◆ **Halaman**:

----- Original Message ----- 
From: B.DORPI P. 
To: !B.DORPI P. 
Sent: Tuesday, September 11, 2007 2:28 AM
Subject: Re.: Palu Arit di Ijazah Inzjenier Subagyo


Yuli Ahmada <[EMAIL PROTECTED] com> 

10 Sept 07

Posted to Kobar-kobari at 9/10/2007 09:45:00 PM

Palu Arit di Ijazah Inzjenier Subagyo


Para mahasiswa lulusan universitas di Moskow periode 1960-an jadi incaran 
setelah pagebluk politik 30 September 1965. Jika tak dibunuh, mereka dikurung 
tanpa peradilan. Tapi ada orang Surabaya yang lolos dari kedua-duanya. Namanya 
Subagyo, titelnya inzjenier-agronom alias insinyur pertanian. Pada 1 September 
lalu, dia berusia tepat 69 tahun. Semua rambutnya memutih tapi berbicara 
layaknya pemuda. Suka humor, terutama ketika menertawakan nasibnya sendiri. 
"Sekarang ya kere begini," kata Subagyo kepada Surya di rumahnya, Jl 
Gayungsari, Jumat (7/9). Keberangkatan Subagyo ke Uni Soviet bermula dari 
pameran pendidikan di Jogjakarta, 1959.

◆ **Materi yang Diberikan**:
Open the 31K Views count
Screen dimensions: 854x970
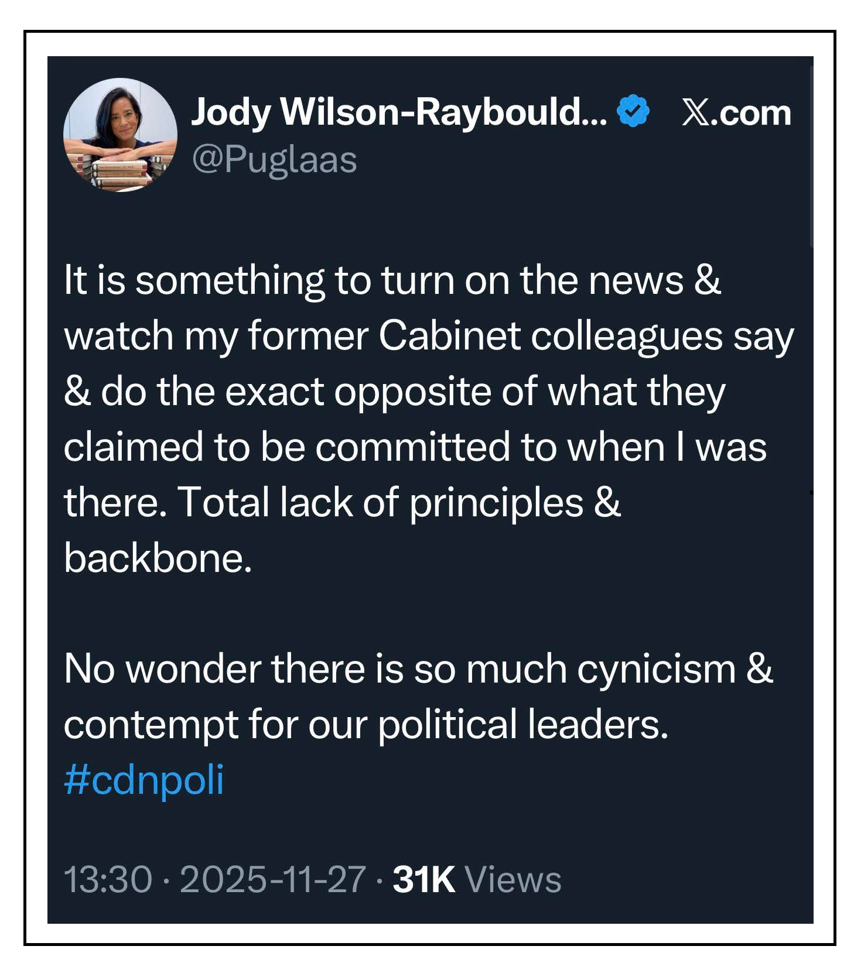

◆ **Tugas Latihan 1**: Salin dengan persis bagian artikel tentang Subagyo yang dimulai dengan "Para mahasiswa lulusan" dan berlanjut sampai "di Jogjakarta, 1959.".
◆ **Tugas Latihan 2**: Teruskan artikel tentang Subagyo mulai setelah kalimat terakhirnya.
Materi ini tidak berkaitan dengan artikel tentang Subagyo.

◆ **Hasil Tugas 1**:
Para mahasiswa lulusan universitas di Moskow periode 1960-an jadi incaran 
setelah pagebluk politik 30 September 1965. Jika tak dibunuh, mereka dikurung 
tanpa peradilan. Tapi ada orang Surabaya yang lolos dari kedua-duanya. Namanya 
Subagyo, titelnya inzjenier-agronom alias insinyur pertanian. Pada 1 September 
lalu, dia berusia tepat 69 tahun. Semua rambutnya memutih tapi berbicara 
layaknya pemuda. Suka humor, terutama ketika menertawakan nasibnya sendiri. 
"Sekarang ya kere begini," kata Subagyo kepada Surya di rumahnya, Jl 
Gayungsari, Jumat (7/9). Keberangkatan Subagyo ke Uni Soviet bermula dari 
pameran pendidikan di Jogjakarta, 1959.

◆ **Hasil Tugas 2**:
Saat itu dia mahasiswa semester empat jurusan Kedokteran Hewan di UGM. Ayahnya, 
Kusno, kuat membayari kuliahnya karena bekerja sebagai klerk alias juru tulis 
kantor notaris keturunan Belanda di Surabaya. Subagyo adalah anak keenam dari 
11 bersaudara. Ia terbiasa hidup susah sehingga ingin mengubah nasib. Tapi 
kuliahnya di UGM tak lancar. "Dosen-dosennya hasil pendidikan zaman Belanda, 
standarnya susah banget," ujarnya.

Itu sebabnya, dia nekat mendaftar jurusan ilmu pertanian di Universitas 
Persahabatan Bangsa-bangsa 'Patrice Lumumba'  atau Universitet Drushba Narodov 
di Moskow. "Lamarannya saya tulis pakai bahasa Indonesia. Setelah diterima, 
saya langsung ke Kedubes Uni Soviet di Jakarta, pamit bapak di Surabaya cuma 
lewat telepon," katanya.

Sesampai di Jakarta, ternyata dia harus mengurus paspor dulu ke Surabaya.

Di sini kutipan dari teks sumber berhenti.